Une telle approche littéraire offrirait de nombreuses possibilités d’ancrage dans le Plan d’études romand et s’adapterait aisément aux différents degrés scolaires. On pourrait ainsi proposer des lectures d’extraits commentés au degré primaire pour éveiller la sensibilité des élèves à la beauté et à la fragilité du monde naturel. Au secondaire I, l’étude de textes plus développés permettrait d’approfondir la réflexion critique, de travailler la compréhension et l’interprétation de récits descriptifs et argumentatifs (domaine L1) et d’initier des débats sur les enjeux écologiques et sociétaux contemporains. Au secondaire II, enfin, ces œuvres pourraient être replacées dans les grands courants de la pensée environnementale, permettant de relier littérature, philosophie, histoire et sciences sociales.

Par ailleurs, l’œuvre d’Abbey trouverait également des échos pertinents dans le contexte alpin. Des écrivains tels que Maurice Chappaz ou Samivel ont, eux aussi, dénoncé les effets de la modernisation et du tourisme de masse sur les montagnes, offrant des points de comparaison pour aborder les enjeux écologiques locaux. Leur lecture en classe permettrait de développer un « sens du lieu » alpin et d’ancrer la réflexion sur l’Anthropocène dans l’expérience concrète des élèves, en lien avec leur environnement direct.

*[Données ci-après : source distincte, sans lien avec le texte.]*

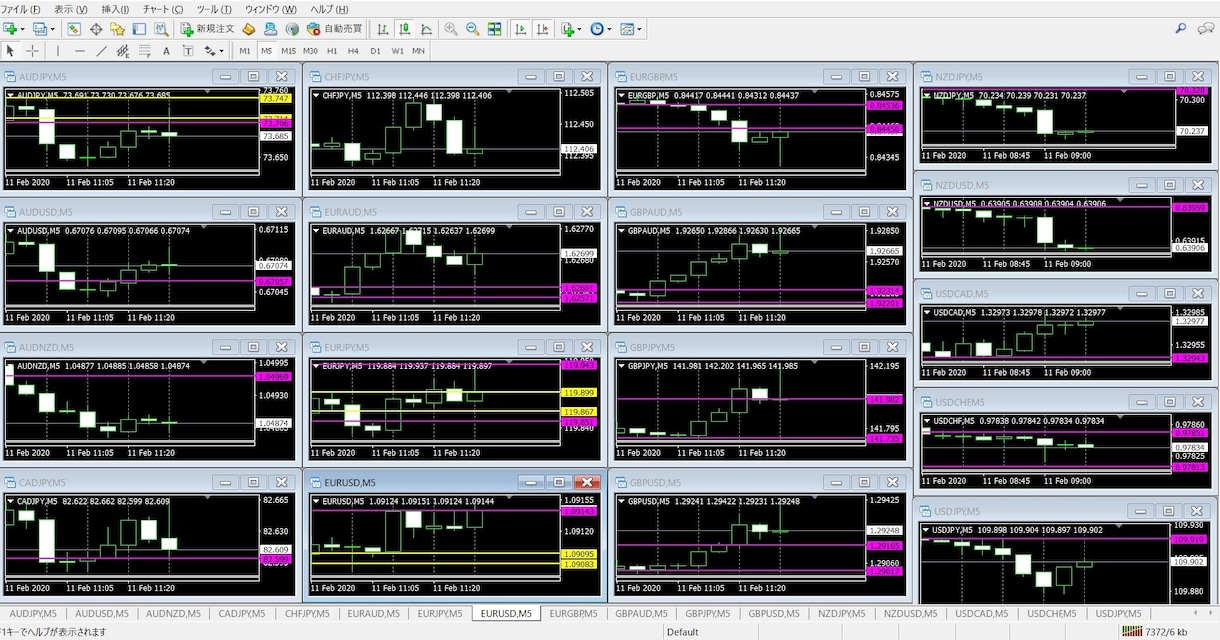Toggle candlestick chart display mode
Screen dimensions: 1220x640
click(x=405, y=29)
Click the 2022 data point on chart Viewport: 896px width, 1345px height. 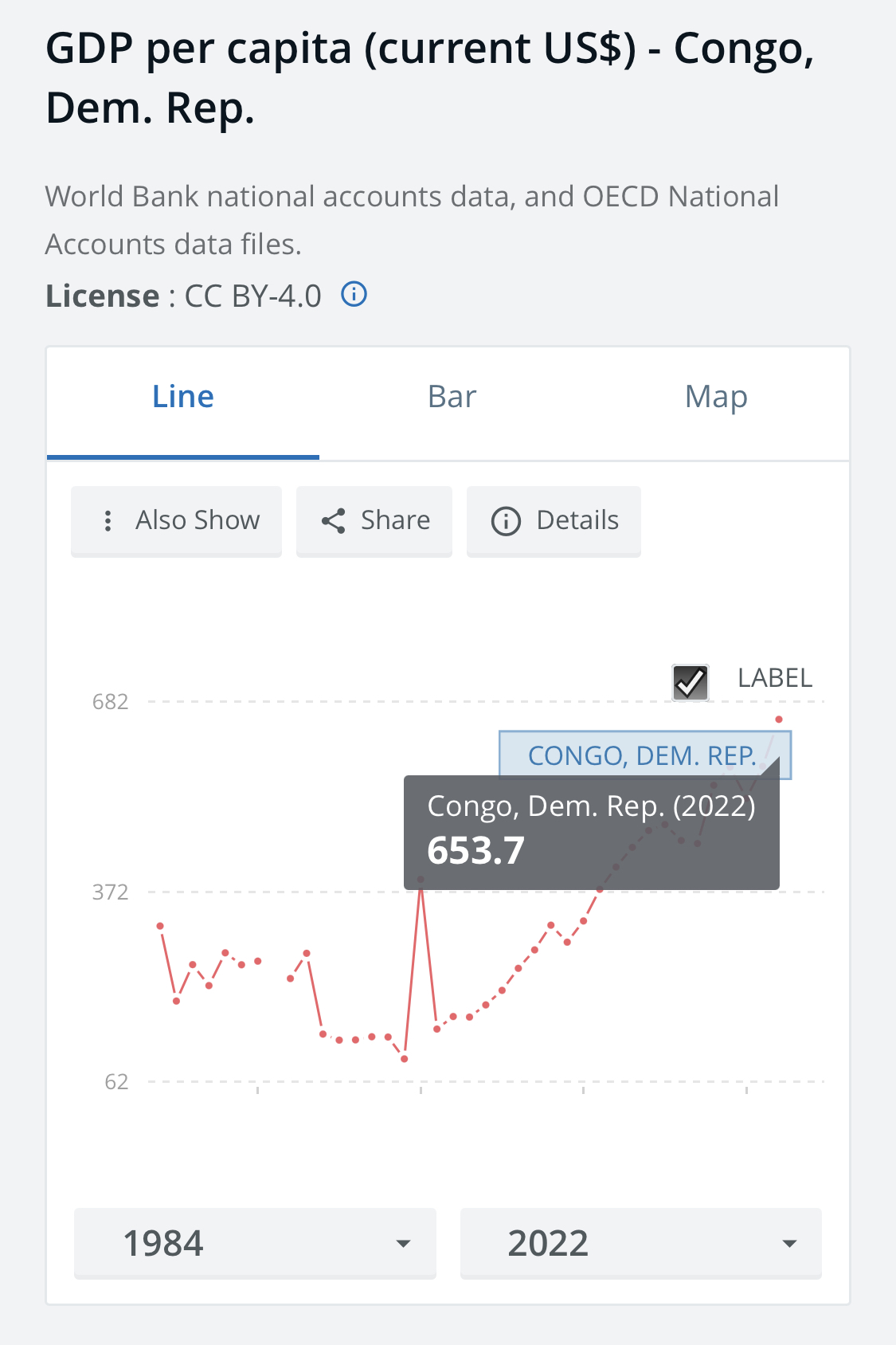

Les Maquereaux des cimes blanches (1976) écrit par Maurice Chappaz

Cette perspective ouvre également de riches approches interdisciplinaires: les sciences permettent d’explorer les transformations des écosystèmes décrits dans les œuvres; l’ECR invite à discuter des valeurs liées à la nature et à la responsabilité humaine; la géographie interroge les relations entre sociétés et milieux; l’histoire situe ces textes dans le contexte de l’industrialisation, des mutations environnementales et de la contre-culture. Ainsi, l’entrée par la littérature devient un levier puissant pour relier savoirs, compétences et sensibilités dans une éducation à l’Anthropocène cohérente et transdisciplinaire.